Изменить размер шрифта - +
Так я впервые услышал о четвёртом отце-основателе. Впоследствии мы получили членские билеты НБП в соответствии с порядком появления нас на исторической сцене. Лимонов — билет №1, Дугин — билет №2, Рабко — билет №3, Летов — билет №4. От кого получили? От меня.
   Я явился в Москву 16 сентября потому что дата 8 сентября стояла на свидетельстве о регистрации московской региональной организации Национал-Большевистской Партии. Я не промедлил. Перед отъездом ряд сверхнатуральных событий (я писал о них подробно в «Анатомии Героя») дали мне знать, что поездка выйдет необычной. В центре Парижа меня укусили в голову три дикие пчелы, я увидел впервые за 14 лет жизни в Париже утопленника в Сене, случилось ещё что-то. Я приехал, однако, не выполнив основную свою задачу: я не достал во Франции денег на издание газеты. Я взял в Москву все мои деньги, но их было катастрофически мало. Я обеднел. Как раз в тот момент, с 12 июня началась во французской прессе кампания против Национал-Большевизма и мою фамилию усиленно склоняли и спрягали повсюду на 1-ых страницах газет. Радоваться не приходилось. Из меня спешно сделали врага французского народа. И естественно издатели сторонились врага народа. Мне удалось продать рукопись «Убийство Часового» издательству «L' Age d'Homme» всего за 5 тысяч франков. Только потому, что во главе его стоял серб Владимир Дмитриевич, некогда враги, мы с ним солидаризировались на почве любви к нашим оболганным, несчастным Родинам. Думаю, что и мои военные сербские походы пригнули чашу весов в пользу решения Дмитриевича. «Ya seutinelle assassinec» вышел во Франции чёрной книжечкой только в 1995 году. Русский же текст включённый в один том с «Дисциплинарным санаторием» под общим названием «Убийство Часового» издан был в издательстве «Молодая Гвардия» и роковым образом прибыл из типографии 18 сентября 1993 года за два дня до начала государственного кризиса. Струхнув, руководители «Молодой гвардии» задержали книгу на складах до ноября и подумывали не раз о том, не пустить ли её под нож.

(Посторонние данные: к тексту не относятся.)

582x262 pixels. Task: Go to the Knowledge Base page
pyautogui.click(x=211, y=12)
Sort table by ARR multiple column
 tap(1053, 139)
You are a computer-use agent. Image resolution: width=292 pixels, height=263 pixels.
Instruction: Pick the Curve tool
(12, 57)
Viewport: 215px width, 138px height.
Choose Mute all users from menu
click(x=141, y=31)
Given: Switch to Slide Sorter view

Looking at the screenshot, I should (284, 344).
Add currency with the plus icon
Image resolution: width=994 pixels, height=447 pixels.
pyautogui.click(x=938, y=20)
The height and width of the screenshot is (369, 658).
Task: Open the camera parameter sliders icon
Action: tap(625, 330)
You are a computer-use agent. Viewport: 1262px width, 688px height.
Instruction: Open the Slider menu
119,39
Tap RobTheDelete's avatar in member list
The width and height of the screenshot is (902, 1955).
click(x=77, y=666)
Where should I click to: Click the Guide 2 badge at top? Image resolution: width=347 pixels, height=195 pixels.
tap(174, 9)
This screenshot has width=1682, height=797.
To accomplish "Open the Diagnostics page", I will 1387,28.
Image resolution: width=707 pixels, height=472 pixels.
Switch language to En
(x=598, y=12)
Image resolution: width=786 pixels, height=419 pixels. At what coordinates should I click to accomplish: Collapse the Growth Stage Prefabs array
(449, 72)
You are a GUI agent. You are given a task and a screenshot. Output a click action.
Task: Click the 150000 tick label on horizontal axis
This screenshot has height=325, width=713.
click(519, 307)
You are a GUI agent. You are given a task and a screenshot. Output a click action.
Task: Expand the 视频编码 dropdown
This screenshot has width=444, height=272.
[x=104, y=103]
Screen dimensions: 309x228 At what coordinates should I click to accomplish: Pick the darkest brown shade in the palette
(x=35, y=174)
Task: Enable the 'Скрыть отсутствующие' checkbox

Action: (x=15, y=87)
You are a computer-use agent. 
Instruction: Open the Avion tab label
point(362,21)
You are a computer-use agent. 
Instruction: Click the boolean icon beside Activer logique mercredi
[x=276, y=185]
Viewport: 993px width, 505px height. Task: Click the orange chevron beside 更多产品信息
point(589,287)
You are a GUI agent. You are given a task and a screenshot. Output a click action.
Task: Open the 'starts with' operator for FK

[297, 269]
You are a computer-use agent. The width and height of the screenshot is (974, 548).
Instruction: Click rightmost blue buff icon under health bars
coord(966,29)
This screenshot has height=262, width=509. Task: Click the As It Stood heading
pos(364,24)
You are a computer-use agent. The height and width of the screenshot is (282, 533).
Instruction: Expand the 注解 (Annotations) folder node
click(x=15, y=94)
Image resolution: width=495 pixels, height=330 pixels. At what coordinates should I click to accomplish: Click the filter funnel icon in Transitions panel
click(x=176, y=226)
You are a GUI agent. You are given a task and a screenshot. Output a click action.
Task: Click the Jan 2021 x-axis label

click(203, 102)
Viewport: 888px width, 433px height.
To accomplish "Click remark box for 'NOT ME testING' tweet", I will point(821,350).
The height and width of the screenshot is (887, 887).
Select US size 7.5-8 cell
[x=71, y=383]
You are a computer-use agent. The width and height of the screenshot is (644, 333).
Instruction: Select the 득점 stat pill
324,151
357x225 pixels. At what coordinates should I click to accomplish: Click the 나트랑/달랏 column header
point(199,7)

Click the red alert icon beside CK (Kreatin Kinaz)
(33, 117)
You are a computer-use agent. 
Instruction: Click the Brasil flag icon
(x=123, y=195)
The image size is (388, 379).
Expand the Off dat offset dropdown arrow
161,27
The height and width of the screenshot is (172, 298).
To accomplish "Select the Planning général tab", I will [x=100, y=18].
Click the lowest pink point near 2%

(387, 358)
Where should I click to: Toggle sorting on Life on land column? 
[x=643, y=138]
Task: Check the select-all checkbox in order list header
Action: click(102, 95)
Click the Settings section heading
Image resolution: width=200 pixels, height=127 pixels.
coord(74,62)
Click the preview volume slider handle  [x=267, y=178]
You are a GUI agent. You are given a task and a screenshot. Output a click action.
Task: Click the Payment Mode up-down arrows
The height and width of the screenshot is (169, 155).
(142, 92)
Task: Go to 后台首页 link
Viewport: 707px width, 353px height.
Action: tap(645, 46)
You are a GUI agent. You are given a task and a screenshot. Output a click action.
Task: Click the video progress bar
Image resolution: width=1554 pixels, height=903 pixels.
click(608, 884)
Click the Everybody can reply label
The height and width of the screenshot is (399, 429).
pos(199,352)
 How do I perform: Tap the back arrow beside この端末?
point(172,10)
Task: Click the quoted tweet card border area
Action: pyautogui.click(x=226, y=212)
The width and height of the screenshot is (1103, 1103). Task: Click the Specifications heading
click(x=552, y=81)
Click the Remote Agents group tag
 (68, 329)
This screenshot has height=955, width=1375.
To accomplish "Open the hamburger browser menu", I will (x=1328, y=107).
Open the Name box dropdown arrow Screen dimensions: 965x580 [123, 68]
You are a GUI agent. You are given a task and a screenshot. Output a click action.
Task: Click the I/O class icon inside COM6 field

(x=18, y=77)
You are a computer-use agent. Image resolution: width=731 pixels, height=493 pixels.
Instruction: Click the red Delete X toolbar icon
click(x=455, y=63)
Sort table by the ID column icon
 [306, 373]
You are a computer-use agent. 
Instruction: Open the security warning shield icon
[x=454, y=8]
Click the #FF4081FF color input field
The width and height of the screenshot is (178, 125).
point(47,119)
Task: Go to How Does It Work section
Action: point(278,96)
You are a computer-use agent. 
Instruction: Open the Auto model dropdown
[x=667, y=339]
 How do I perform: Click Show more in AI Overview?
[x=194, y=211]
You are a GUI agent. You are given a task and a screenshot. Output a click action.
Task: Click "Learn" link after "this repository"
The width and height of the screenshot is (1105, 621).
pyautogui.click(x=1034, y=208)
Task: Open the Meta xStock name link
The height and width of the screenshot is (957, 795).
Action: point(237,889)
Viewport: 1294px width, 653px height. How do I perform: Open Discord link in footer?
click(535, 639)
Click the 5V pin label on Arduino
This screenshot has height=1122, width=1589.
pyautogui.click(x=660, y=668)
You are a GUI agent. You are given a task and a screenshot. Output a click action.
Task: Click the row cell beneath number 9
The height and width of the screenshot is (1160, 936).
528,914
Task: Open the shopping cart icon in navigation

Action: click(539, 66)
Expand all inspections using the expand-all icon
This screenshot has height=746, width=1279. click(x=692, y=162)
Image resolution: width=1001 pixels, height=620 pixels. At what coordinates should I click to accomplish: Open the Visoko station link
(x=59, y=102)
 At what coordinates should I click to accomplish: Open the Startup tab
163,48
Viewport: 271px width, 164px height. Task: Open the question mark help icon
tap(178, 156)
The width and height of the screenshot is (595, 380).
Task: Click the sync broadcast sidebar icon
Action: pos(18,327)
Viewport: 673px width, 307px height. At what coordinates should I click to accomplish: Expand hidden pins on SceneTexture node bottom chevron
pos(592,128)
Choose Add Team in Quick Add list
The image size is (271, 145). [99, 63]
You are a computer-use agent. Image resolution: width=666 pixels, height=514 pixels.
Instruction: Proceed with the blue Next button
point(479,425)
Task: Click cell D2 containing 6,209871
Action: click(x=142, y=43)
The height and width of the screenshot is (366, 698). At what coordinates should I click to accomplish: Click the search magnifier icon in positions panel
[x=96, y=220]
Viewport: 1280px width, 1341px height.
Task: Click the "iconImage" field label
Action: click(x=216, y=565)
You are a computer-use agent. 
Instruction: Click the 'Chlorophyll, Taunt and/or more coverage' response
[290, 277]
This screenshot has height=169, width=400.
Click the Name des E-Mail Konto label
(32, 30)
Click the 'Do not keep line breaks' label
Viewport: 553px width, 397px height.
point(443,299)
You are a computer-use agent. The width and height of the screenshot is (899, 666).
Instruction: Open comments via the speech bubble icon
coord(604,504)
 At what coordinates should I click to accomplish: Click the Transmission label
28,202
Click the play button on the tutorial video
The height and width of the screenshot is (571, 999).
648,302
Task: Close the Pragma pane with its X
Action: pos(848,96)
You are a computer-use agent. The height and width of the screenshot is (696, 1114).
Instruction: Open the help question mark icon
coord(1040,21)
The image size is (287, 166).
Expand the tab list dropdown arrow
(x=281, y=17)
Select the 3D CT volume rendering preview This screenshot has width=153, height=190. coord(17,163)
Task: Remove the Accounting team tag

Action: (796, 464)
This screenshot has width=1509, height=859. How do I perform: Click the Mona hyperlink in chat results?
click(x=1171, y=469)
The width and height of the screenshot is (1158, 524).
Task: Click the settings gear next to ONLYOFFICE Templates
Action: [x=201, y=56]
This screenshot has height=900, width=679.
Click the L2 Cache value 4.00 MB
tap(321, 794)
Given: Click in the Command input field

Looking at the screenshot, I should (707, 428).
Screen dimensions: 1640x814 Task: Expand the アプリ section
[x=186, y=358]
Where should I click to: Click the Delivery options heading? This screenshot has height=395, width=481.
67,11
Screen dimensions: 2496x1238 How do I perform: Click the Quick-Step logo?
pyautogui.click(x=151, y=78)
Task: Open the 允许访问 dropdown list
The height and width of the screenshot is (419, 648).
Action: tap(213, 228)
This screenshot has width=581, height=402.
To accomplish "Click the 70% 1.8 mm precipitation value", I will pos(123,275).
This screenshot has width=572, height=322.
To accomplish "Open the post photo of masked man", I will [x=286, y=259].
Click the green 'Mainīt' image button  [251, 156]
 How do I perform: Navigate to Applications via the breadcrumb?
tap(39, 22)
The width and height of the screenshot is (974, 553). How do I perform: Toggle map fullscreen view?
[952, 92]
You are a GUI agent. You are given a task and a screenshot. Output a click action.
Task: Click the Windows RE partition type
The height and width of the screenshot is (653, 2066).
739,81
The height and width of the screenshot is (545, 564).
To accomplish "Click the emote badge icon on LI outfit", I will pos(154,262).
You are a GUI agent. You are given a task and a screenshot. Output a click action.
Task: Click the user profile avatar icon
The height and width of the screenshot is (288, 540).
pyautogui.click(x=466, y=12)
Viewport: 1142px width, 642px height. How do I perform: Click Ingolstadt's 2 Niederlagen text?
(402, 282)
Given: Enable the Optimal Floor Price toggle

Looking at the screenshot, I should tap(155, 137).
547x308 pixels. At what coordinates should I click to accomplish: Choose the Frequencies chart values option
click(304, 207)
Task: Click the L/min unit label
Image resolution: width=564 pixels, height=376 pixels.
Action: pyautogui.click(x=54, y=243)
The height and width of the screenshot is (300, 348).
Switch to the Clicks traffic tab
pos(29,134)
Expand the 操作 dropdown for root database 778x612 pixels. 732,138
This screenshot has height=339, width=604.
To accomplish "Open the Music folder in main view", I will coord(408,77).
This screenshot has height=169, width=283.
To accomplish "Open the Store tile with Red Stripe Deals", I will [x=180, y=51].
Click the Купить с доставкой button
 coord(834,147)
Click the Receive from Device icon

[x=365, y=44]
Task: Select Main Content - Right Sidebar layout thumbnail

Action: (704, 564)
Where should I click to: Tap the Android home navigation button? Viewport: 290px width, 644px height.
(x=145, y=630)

   Так что я приехал из Франции пустой.
   Сразу же по приезде мы бросились искать помещение для партии: Тарас и я. Дугин играл и гулял с дочерью и работал над своими статьями. Лимонов и Рабко посетили несколько районных исполкомов, кажется так эти учреждения назывались. В Автозаводском райисполкоме нам сразу дали стол и телефон в общей комнате, заполненной сотрудниками. И дали ключ. «После шести сотрудники расходятся, и вы сможете проводить свои собрания. В течении же дня посадите своего парня чтобы он мог отвечать на телефонные звонки», — посоветовали нам. Нам хотелось отдельную комнату, потому мы продолжали поиски. В Дзержинском райисполкоме на Проспекте Мира председателя на месте не было, нас попросили заехать через несколько дней. (Я заехал туда 23 или 24 сентября, сдав свой автомат, вышел из Белого Дома. Усатый председатель Дзержинского райисполкома устало сказал мне: «Эдуард Вениаминович, ну что мы будем с вами сейчас о комнатах договариваться! Если оттяпаете власть, возьмёте всё!») Таким образом, дела партии подвигались. Была регистрация, был контактный телефон, существовала отпечатанная программа НБП в сиреневой обложке цвета киселя (или женских трусиков эпохи сталинизма, как мы шутили между собой), вопрос с газетой оставался открытым. Я хотел собрать всех, кто в той или иной степени обещал мне сотрудничество. Существовало название газеты. Его придумал поэт, хулиган, журналист Ярослав Могутин, в то время соавтор моего издателя Александра Шаталова. Кстати, именно у этой дикой, вечно ссорившейся пары я остановился, прилетев в Москву 16 сентября. Я спал у них на кухне, у батареи, за деревянным столом. Каждое утро я пил привезённые с собой бульонные кубики, ел чёрный французский шоколад и отправлялся строить партию. Так что название газеты дал Ярослав Могутин.